Ilya Baldin

Forum Replies Created

Viewing 15 posts - 166 through 180 (of 285 total)

← 1 2 3 … 11 12 13 … 17 18 19 →

Author

Posts
April 8, 2023 at 12:36 am in reply to: Local NAS storage/VM #4062
Ilya Baldin
Participant
Praveen,

NAS and persistent storage are the same thing. The portal expects the volume name to match that of the volume that was created for you. The reason it fails is because you do not have volumes ‘s1’ or ‘s2’ on whichever site you are using.
April 6, 2023 at 10:30 am in reply to: STAR and MAX unavailable [RESOLVED (we think)] #4055
Ilya Baldin
Participant
STAR and MAX are available again. They are under watch to see if the vendor bug shows up again, but experimenters should feel free to use it and report any problems you may see.
April 6, 2023 at 10:23 am in reply to: Local NAS storage/VM #4054
Ilya Baldin
Participant
Praveen,

The NAS is the persistent storage. There is no other option currently available. If you need persistent storage at more sites, please request it.

RECORDS PROVIDED =
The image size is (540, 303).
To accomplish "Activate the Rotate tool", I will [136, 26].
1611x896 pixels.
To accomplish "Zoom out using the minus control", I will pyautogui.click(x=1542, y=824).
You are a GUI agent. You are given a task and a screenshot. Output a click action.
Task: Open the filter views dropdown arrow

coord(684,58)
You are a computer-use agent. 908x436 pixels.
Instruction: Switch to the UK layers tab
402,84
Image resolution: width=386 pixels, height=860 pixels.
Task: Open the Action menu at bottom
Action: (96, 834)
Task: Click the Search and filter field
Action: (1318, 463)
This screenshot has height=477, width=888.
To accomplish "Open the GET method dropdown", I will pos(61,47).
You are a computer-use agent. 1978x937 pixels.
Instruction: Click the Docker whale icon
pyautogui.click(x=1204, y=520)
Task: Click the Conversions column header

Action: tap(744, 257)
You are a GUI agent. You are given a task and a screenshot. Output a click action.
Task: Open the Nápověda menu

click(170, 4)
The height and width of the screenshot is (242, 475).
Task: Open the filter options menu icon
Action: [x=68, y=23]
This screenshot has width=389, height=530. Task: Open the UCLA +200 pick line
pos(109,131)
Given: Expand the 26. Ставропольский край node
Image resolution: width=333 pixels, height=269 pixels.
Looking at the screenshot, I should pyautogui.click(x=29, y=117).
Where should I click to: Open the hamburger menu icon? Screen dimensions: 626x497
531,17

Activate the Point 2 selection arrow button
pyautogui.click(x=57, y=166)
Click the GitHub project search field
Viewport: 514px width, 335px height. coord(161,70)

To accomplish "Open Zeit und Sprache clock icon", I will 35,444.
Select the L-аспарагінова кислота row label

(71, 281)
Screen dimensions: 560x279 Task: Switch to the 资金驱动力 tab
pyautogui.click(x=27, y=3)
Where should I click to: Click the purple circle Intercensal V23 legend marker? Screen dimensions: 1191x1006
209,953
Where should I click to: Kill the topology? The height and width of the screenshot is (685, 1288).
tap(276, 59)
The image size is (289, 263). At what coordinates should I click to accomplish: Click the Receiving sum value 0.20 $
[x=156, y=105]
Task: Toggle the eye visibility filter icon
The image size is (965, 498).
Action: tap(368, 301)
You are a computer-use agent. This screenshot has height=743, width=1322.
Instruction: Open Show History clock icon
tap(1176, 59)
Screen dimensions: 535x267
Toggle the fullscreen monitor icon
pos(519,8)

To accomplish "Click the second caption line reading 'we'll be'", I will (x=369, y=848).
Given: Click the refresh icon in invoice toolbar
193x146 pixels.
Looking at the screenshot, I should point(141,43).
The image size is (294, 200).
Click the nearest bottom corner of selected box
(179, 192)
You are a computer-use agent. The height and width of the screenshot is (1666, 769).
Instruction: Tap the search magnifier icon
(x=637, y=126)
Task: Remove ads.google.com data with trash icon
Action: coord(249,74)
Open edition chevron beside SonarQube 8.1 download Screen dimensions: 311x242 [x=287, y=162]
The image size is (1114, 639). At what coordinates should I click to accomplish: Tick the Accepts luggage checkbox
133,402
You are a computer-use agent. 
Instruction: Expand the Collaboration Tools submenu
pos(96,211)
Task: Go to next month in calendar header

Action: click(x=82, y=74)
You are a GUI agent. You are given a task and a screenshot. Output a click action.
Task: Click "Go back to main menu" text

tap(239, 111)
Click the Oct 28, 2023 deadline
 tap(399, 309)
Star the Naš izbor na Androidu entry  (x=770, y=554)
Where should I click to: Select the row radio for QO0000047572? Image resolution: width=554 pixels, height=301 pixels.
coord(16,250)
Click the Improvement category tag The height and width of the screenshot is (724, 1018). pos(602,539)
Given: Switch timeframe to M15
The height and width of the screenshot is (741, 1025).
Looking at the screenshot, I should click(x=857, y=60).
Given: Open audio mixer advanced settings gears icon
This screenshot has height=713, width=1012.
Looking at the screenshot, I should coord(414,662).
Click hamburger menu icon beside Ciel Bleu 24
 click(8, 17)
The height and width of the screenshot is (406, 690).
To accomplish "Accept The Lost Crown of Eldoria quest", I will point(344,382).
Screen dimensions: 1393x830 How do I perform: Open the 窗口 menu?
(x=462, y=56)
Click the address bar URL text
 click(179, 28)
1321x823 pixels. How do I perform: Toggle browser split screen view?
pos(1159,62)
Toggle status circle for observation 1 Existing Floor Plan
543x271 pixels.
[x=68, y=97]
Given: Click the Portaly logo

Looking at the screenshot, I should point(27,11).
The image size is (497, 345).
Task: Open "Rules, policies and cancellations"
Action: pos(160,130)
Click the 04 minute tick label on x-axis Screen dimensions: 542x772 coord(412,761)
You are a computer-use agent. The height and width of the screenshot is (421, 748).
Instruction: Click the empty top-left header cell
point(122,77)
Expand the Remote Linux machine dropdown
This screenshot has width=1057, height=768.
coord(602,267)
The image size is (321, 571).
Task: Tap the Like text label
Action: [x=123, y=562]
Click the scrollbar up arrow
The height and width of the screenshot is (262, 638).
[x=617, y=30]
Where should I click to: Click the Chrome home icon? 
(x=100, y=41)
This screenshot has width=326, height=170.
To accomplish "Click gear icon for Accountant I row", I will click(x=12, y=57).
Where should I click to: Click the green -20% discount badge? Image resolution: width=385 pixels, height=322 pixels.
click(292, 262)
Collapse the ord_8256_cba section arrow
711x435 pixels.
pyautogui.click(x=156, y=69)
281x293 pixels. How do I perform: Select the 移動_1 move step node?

PROBLEMS =
(a) According to the forum page, what are NAS and persistent storage?
(b) Replace "Zoom out" with "Zoom in" in the listing lines from the start of the listing through the line holding "coord(684,58)", inclusive, and return only those lines with nothing else changed.

SOLUTIONS FOR EACH TASK =
(a) The same thing.

(b)
The image size is (540, 303).
To accomplish "Activate the Rotate tool", I will [136, 26].
1611x896 pixels.
To accomplish "Zoom in using the minus control", I will pyautogui.click(x=1542, y=824).
You are a GUI agent. You are given a task and a screenshot. Output a click action.
Task: Open the filter views dropdown arrow

coord(684,58)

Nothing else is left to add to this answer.